About
Julie Zhu is a composer, artist, and carillonist. Her work is conceptual and transdisciplinary, operating on an expansive definition of algorithm. Zhu has written for and performed with various contemporary music ensembles and soloists, including Wu Wei, Marco Fusi, the San Francisco Contemporary Music Players, JACK quartet, Quasar, Line Upon Line, Semblance, and Dal Niente. In the last year, premieres have been presented by Radio France, Sansusī Festival, nonclassical, 3537, and Fondation Royaumont.
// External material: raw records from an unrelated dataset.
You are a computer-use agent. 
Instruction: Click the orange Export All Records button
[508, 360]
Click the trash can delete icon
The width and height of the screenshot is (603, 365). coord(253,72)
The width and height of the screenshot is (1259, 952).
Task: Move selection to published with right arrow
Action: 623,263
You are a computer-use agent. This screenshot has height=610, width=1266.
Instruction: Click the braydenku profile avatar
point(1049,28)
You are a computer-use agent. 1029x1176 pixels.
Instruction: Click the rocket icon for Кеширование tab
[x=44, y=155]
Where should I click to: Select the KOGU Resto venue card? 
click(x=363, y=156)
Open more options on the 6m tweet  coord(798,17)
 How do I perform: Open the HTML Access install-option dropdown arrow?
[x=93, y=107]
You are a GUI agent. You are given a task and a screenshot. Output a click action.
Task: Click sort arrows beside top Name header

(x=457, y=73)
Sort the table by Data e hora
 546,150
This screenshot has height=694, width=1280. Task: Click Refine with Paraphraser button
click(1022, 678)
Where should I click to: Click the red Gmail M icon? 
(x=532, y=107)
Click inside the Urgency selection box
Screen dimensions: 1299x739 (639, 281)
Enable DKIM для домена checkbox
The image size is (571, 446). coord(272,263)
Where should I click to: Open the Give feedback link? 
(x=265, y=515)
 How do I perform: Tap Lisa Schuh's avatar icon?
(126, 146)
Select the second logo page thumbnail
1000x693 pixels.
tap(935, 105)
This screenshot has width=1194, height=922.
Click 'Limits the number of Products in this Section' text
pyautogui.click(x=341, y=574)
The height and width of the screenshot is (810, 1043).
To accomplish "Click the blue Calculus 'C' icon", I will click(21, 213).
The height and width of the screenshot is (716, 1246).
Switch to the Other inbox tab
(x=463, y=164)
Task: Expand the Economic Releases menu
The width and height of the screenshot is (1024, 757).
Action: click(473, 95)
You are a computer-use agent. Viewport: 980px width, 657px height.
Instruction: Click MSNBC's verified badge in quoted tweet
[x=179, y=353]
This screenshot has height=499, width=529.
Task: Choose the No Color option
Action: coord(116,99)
Zhu recently completed her DMA in music composition from the Department of Music and Center for Computer Research in Music and Acoustics at Stanford University and is currently a research fellow at the University of Michigan on music and AI. She is also a graduate of the Cursus in Computer Music at IRCAM in Paris, Hunter College (MFA in combined media), the Royal Carillon School in Mechelen, Belgium (Licentiate), and Yale University (BA mathematics, BA art).
Current Work
Music is touted as “universal” under a rhetoric of neutrality, but it is fundamentally a social behavior—there is the impartial sound wave, yes, but there is also how we think about it, what we do with it, and what socially recognized meanings we may assign to it. Today, non-human processes such as AI and automation curate and analyze our music, but their reliance in training data upon historical biases perpetuates oppressive relations connecting music and meaning. In my research, I hope to acknowledge the breadth of diversity in music by equally attending to a best-practice list of categories beyond the well-trodden formal analyses, implicating a social and ethical dimension to music that is direly needed in scholarship and practice, as well as develop methodologies for inclusive AI in music.